06-08-2007 11:34 AM - edited 03-14-2019 09:58 PM
Somewhere I read that if the wan link is not congested then the priority queueing mechnism is not used. A little confused about this. say I have a 256K wan, and 90k assigned to voice for about 3 G729 calls. say same time there are 100K data. WE see here in total is less than 256. so it's not congested. Does that mean the voice traiffic is not put into priority queueing because no congestion? If that's the case, which queue does it put before exit? THanks
06-08-2007 11:43 AM
Hello,
queues actually exist only when there is congestion. When there is not, packets leave immediately the interfaces and no queueing occurs. If you want to see how your Qos is working, try "show policy-map interface".
06-09-2007 10:54 PM
Hi ciscoforum
Software queuing that you configured in this case is LLQ. This won't be used if the link isn't congestion.
Note : Be careful about the bandwidth that you configured if it is less than exact bandwidth that you need then the exceeding packets will be dropped all the time because in this queue inherits tail drop of FIFO mechanism.
As paolo said : You can confirm with "show policy-map interface".
Hope this helps
L.Thot
06-11-2007 10:21 AM
I had the same idea as you guys before I saw the following from Cisco. It apparently even without congestion the priority queue is still necessary and used to fix the queuing and buffer latency. In other word, the data still will cause delay if in a non congested port and as we thought if priority not used.
Queuing/Buffering Delay
After the compressed voice payload is built, a header is added and the frame is queued for transmission
on the network connection. Voice needs to have absolute priority in the router/gateway. Therefore, a
voice frame must only wait for either a data frame that already plays out, or for other voice frames ahead
of it. Essentially the voice frame waits for the serialization delay of any preceding frames in the output
queue. Queuing delay (?n) is a variable delay and is dependent on the trunk speed and the state of the
queue. There are random elements associated with the queuing delay.

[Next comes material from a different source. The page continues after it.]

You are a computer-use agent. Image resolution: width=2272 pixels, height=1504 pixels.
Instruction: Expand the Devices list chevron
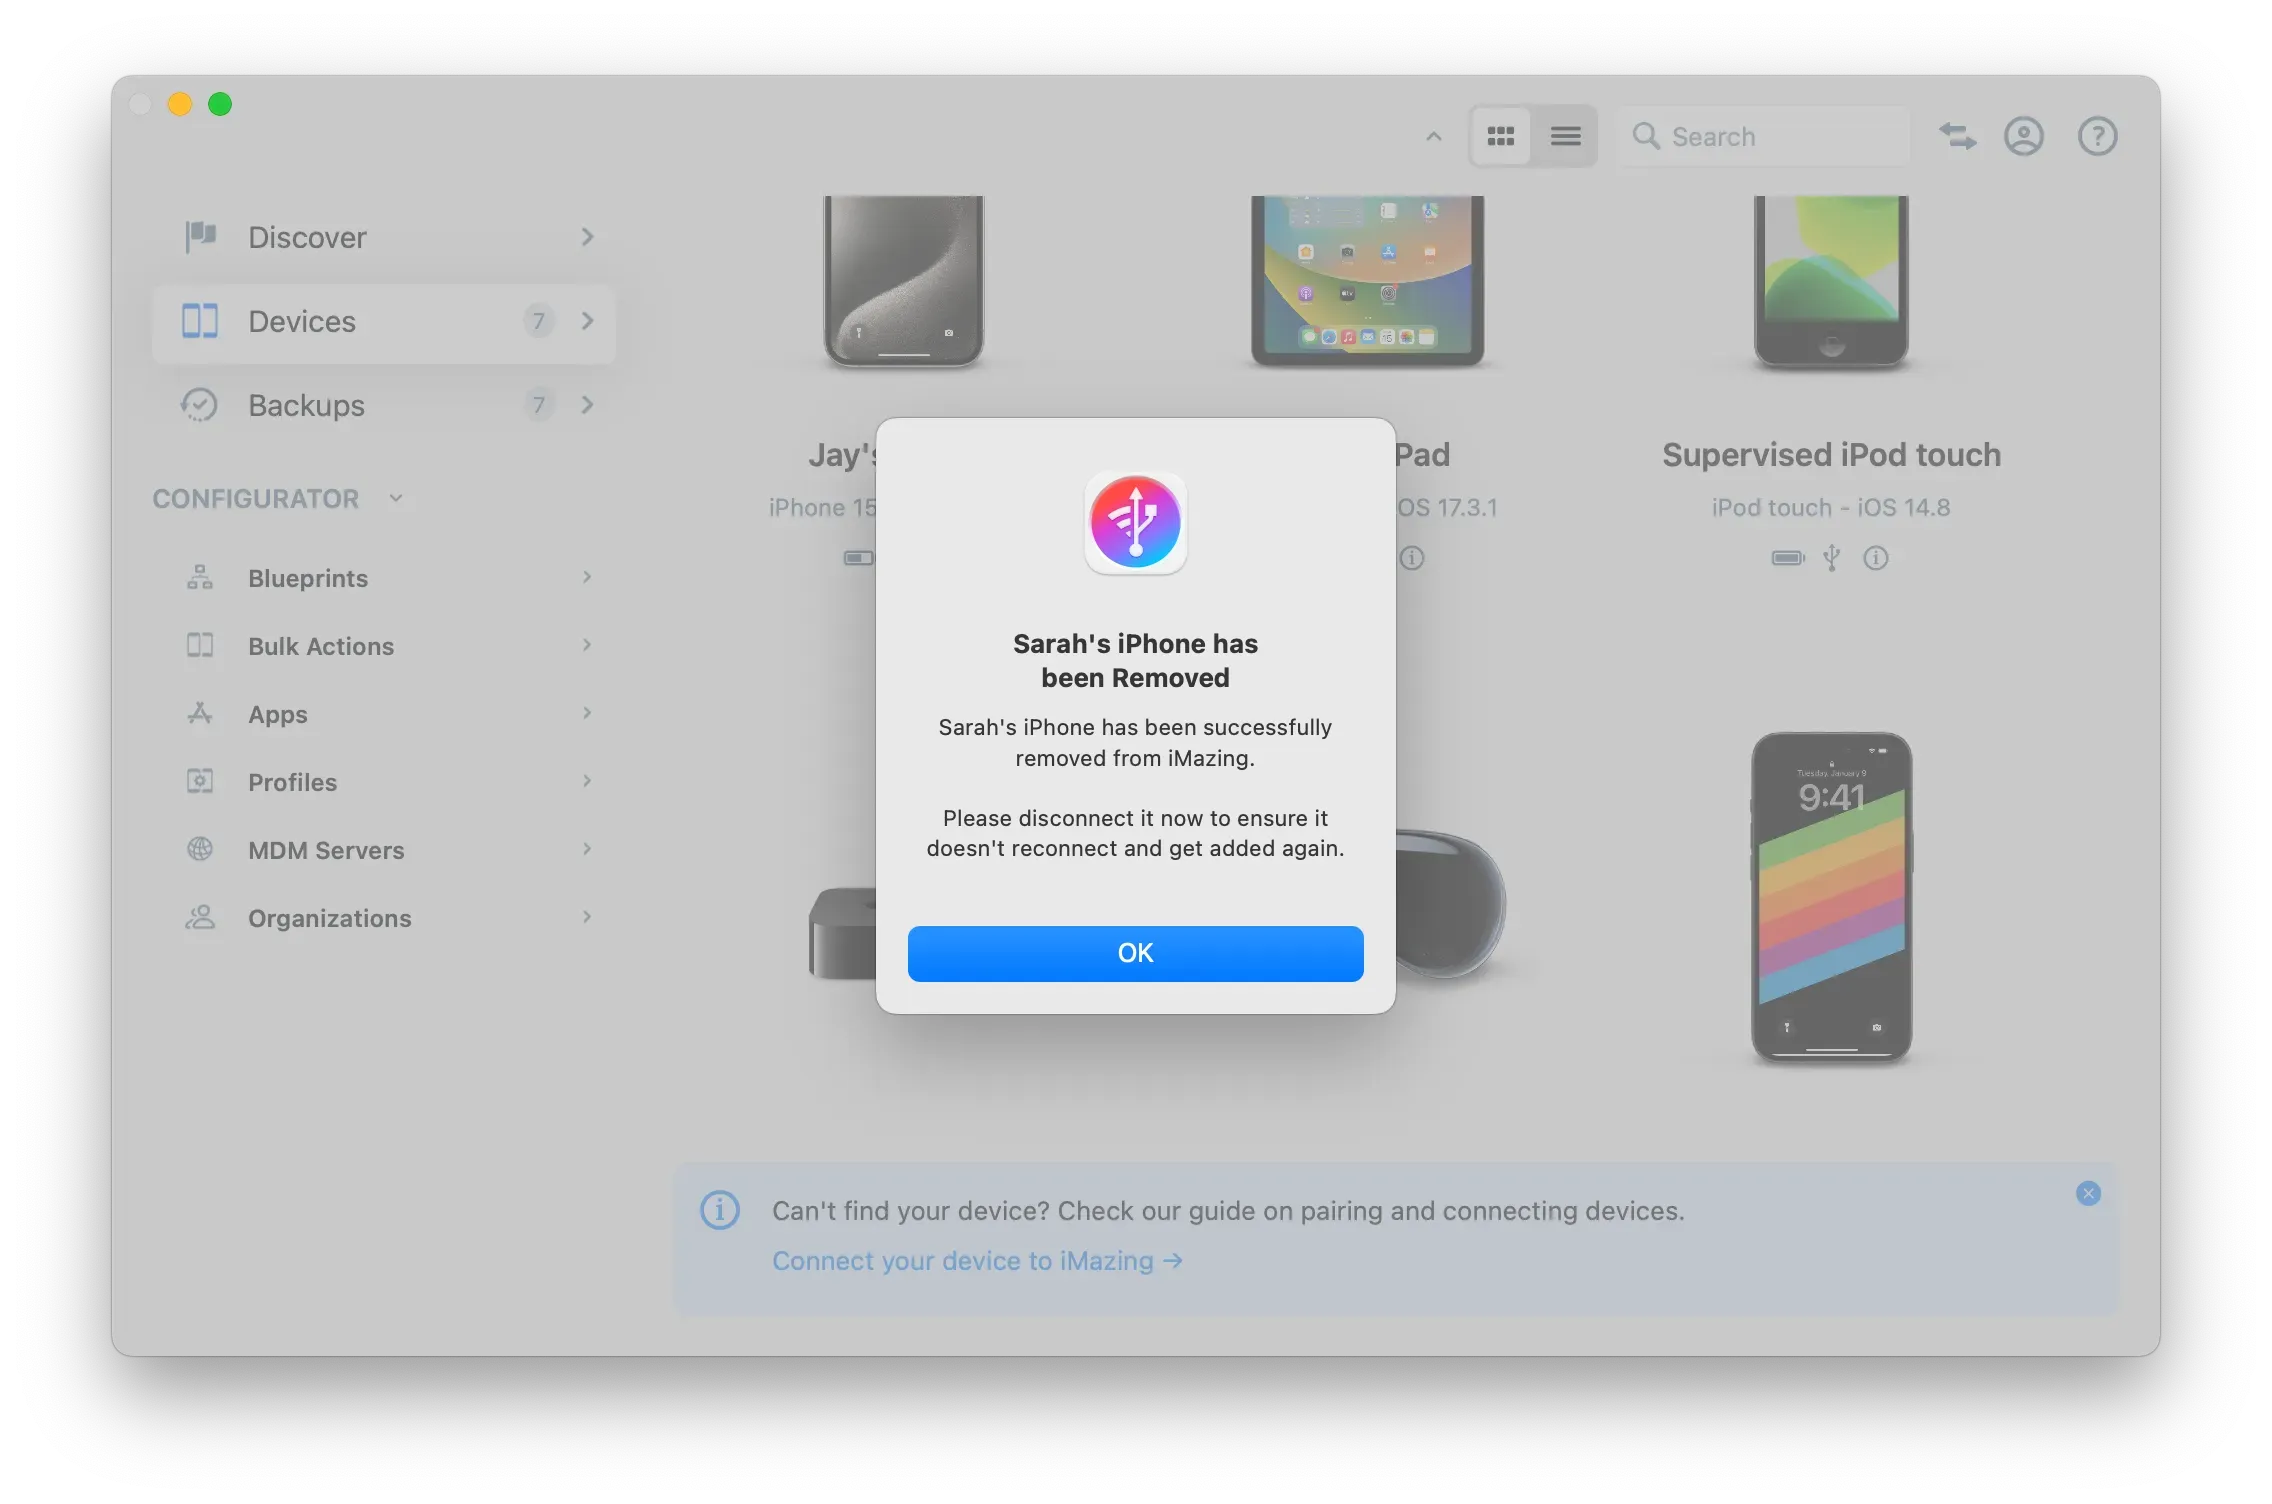click(x=588, y=321)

For example, assume that you are on a 64 Kbps line, and that you are queued behind one data frame (48
bytes) and one voice frame (42 bytes). Because there is a random nature as to how much of the 48 byte
frame has played out, you can safely assume, on average, that half the data frame has been played out.

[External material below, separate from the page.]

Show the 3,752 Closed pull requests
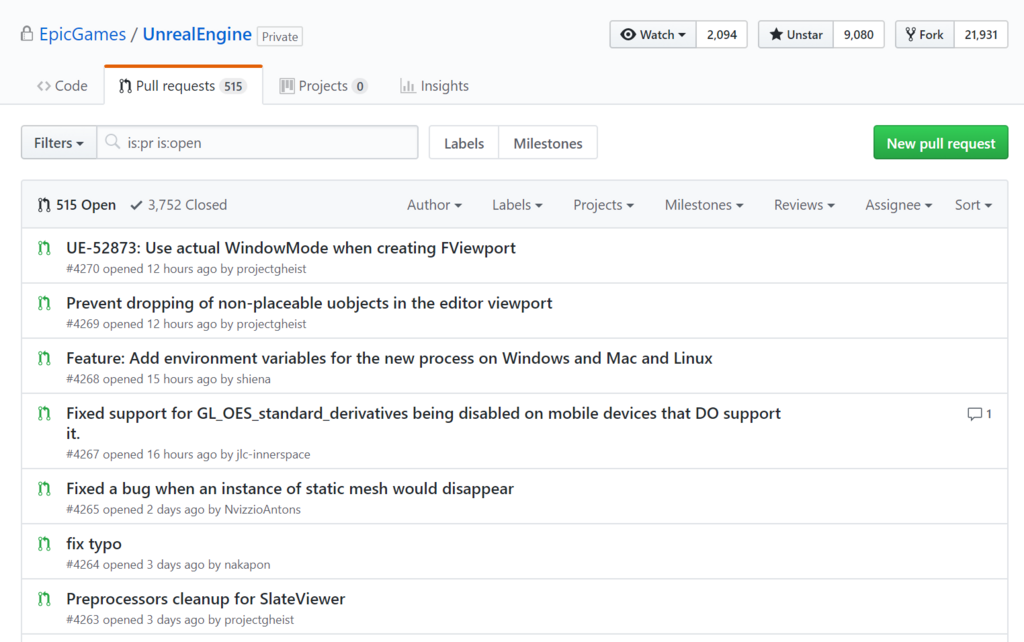The image size is (1024, 642). click(178, 205)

Based on the data from the serialization table, your data frame component is 6 ms * 0.5 = 3 ms. When
you add the time for another voice frame ahead in the queue (5.25 ms), it gives a total time of 8.25 ms
queuing delay.
06-11-2007 10:39 AM
Hello,
Actually the example you quoted, is about a congested interface, because when the voice packet arrives, another packet is being sent out. Being the interface in the example a mere 64 kpbs, this happens quite often.
But, on high speed like fast ethernet that can transmit 144,000 packets per second, there is no much probability that congestion (more than few packets in queue, or packet drops) will ever happen.

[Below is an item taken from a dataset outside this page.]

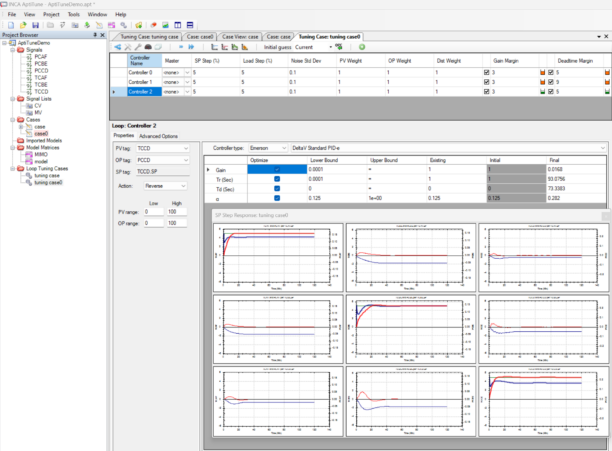This screenshot has width=612, height=451.
Task: Open the PCCD signal in Project Browser
Action: pos(41,72)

So there is a big difference waiting for packets to be transmitted over a slow or a fast link.
06-11-2007 01:20 PM
I agree with you that slow link for sure has more chance to be congested. But even fast link you stil have to wait the data packets to be sent out if no priority used. Say you have 10M link, there is FTP packet train each with 1500 byte are sending. Then voice has to be waited until it is finished. If the tfp size is 1M byte, then you could wait about 1s before send the voice. And it's not congested yet since 1Mbyte technically only uses 9Mbits link.
06-11-2007 02:00 PM
Hmm no, is not like that, let's take you example.
FTP being TCP does not really sends packet trains but is limited to the TCP window size. After a little bit of time (and few packet drops perhaps) it will adapt nicely and will start sending at a steady rate, let's sat 9 mpbs per second. There is still 1 mbps left, now without QoS it will be strictly FIFO. One voice call being some 110 kpbs will still work, and believe me, no packet will ever wait 1 sec, because the default of 40 packets output queue size on a 10 mbps interface, means less than 50 msec for packet size 1500 !
Rememeber that one single TCP flow is never enough to completely fill a link.
Now, it that circuit was shared by many many users, or with aggressive UDP senders, yes you could have issues.
You can try that in your lab if you want.
06-12-2007 11:13 AM
My point is priority queuing is still should be used even in a non congested link if priority is configured. Take the same example above(or maybe say UDP for argument per say), voice will wait more time at least 50ms in your calculation. But if priority is being used then voice doesn't have to wait so long. It could just wait for one packet.
06-12-2007 12:01 PM
Hi,
We may agree to disagree.
I have no interest in making you not to configure QoS on LAN interfaces, it's just that is useless.
I don't say this to make weight my opinion, but I've formed it in 15 years of networking, and I was with cisco already when voice and qos was introduced, and I was lucky enough to have it proved many times on both real networks, and sophisticated laboratories.